◆ Problem description
Answer these questions about the Piero Biggio text:
(a) Where was his first diplomatic assignment?
(b) Who gave him his episcopal consecration?
(c) On what date did he die?

◆ Source extract

Piero Biggio was born on 29 June 1937 in Calasetta, Province of Carbonia-Iglesias, Sardinia, Italy. He was ordained a priest on 5 August 1962.

In 1968, he obtained a Licentiate of Canon Law at the Pontifical Lateran University and then completed the two-year program at the Pontifical Ecclesiastical Academy from 1968 to 1970.

In 1970 he entered the diplomatic service of the Holy See. His first assignment was in the Apostolic Nunciature in Panama. Other postings followed in Chile, Zambia, Australia, Switzerland and Taiwan.

On 10 December 1988, Pope John Paul II appointed him titular archbishop of Otriculum and Apostolic Nuncio to Bangladesh. He received his episcopal consecration from the Secretary of State Cardinal Agostino Casaroli on 25 February 1989. Biggio was apostolic nuncio in Chile from 1992 to 1999. In that role he advised against prosecuting former Chilean dictator Augusto Pinochet for crimes against humanity, suggesting he be given diplomatic immunity, pardoned and prayed for. He called Pinochet's arrest by British authorities on a Spanish warrant a "violation of diplomatic immunity".

He was nuncio in Denmark, Iceland, Finland, Norway and Sweden from his appointment on 27 February 1999 until John Paul accepted his resignation on 16 October 2004.

His last years were spent working in Rome in the offices of the Secretariat of State. He died after a long illness on 18 April 2007.

◆ Information shown
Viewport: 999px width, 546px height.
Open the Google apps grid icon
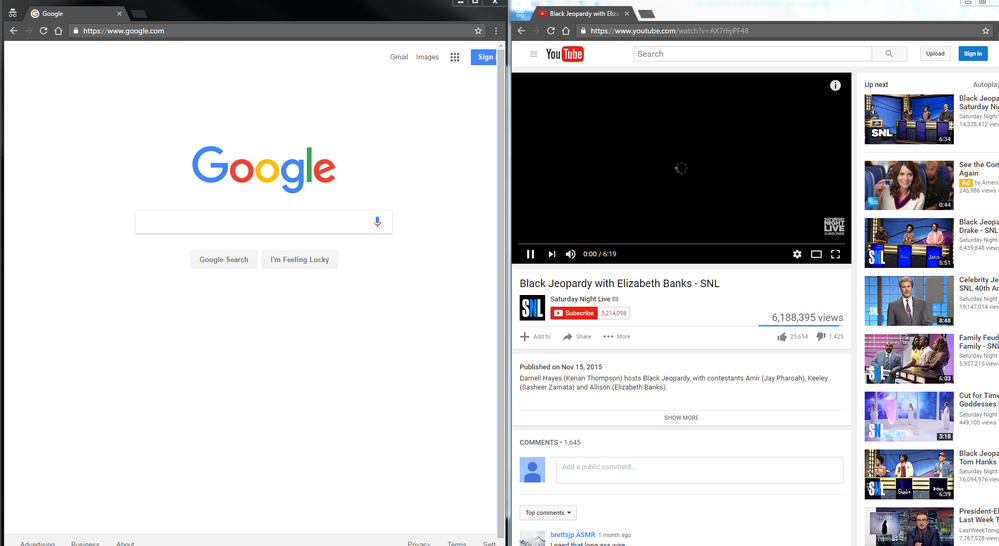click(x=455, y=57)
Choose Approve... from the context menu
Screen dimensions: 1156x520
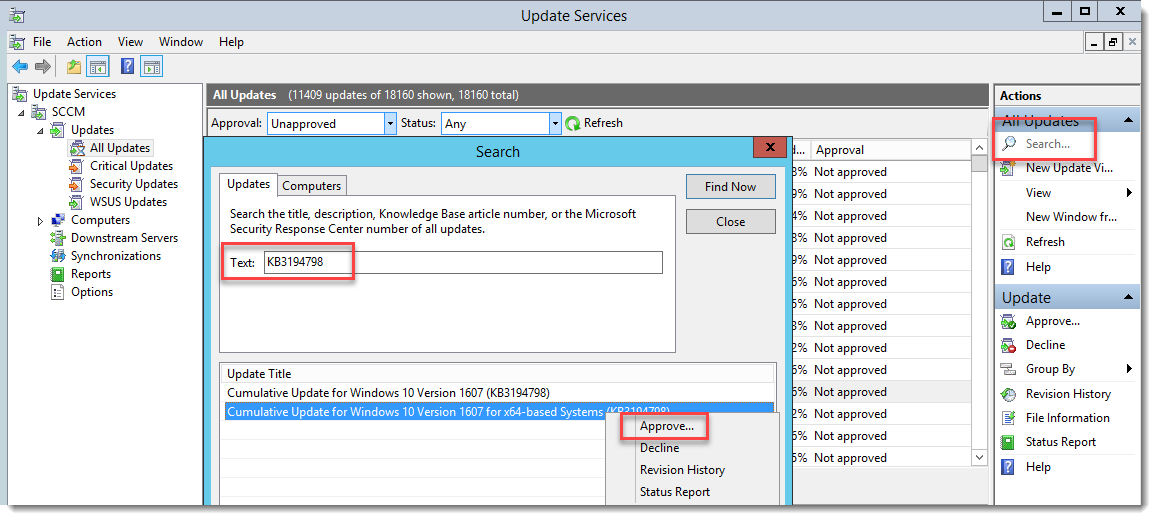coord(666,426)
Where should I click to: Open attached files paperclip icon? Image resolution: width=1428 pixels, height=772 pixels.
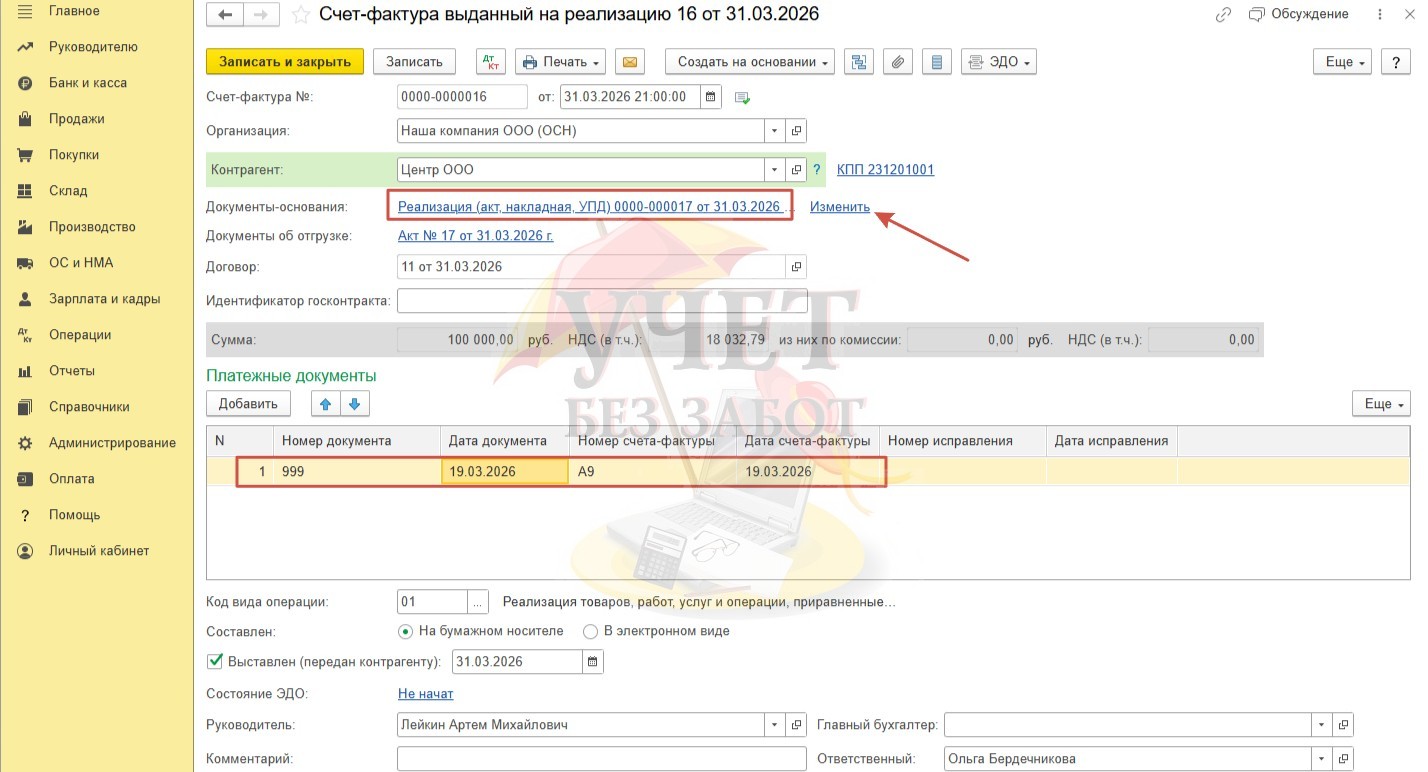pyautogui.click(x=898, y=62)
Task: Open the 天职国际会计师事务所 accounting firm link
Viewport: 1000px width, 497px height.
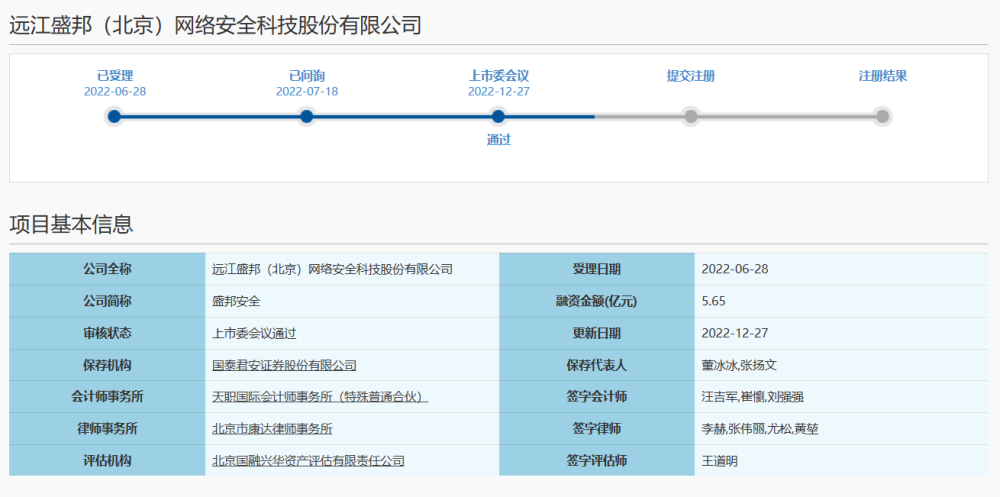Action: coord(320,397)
--
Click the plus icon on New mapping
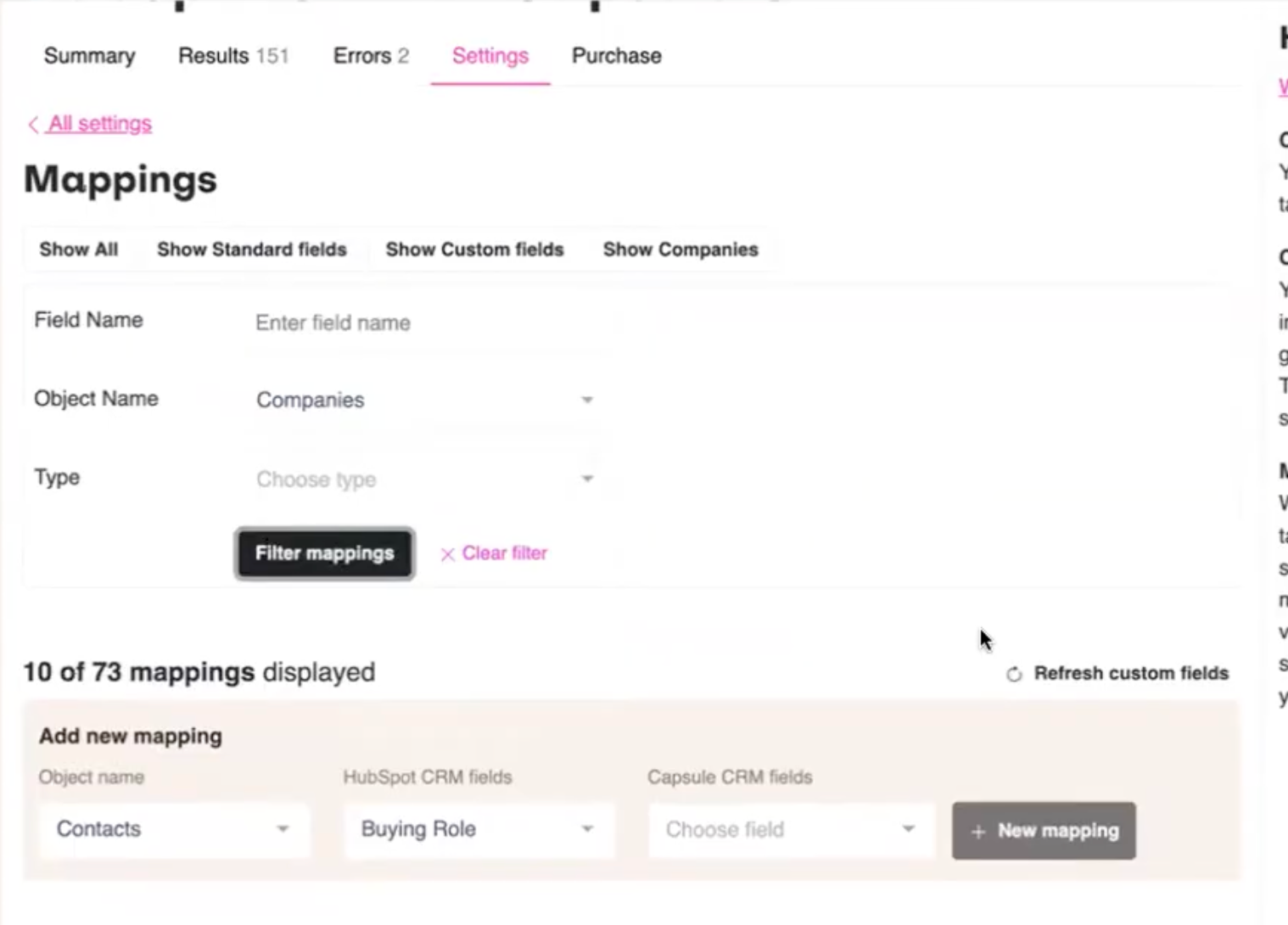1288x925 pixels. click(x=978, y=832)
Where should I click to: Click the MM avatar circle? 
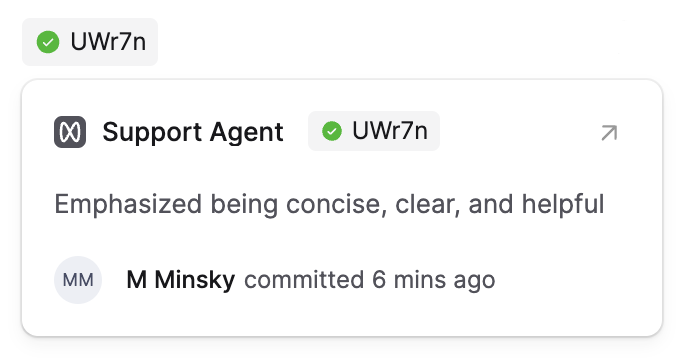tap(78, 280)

◆ Task result
(a) The Apostolic Nunciature in Panama
(b) Secretary of State Cardinal Agostino Casaroli
(c) 18 April 2007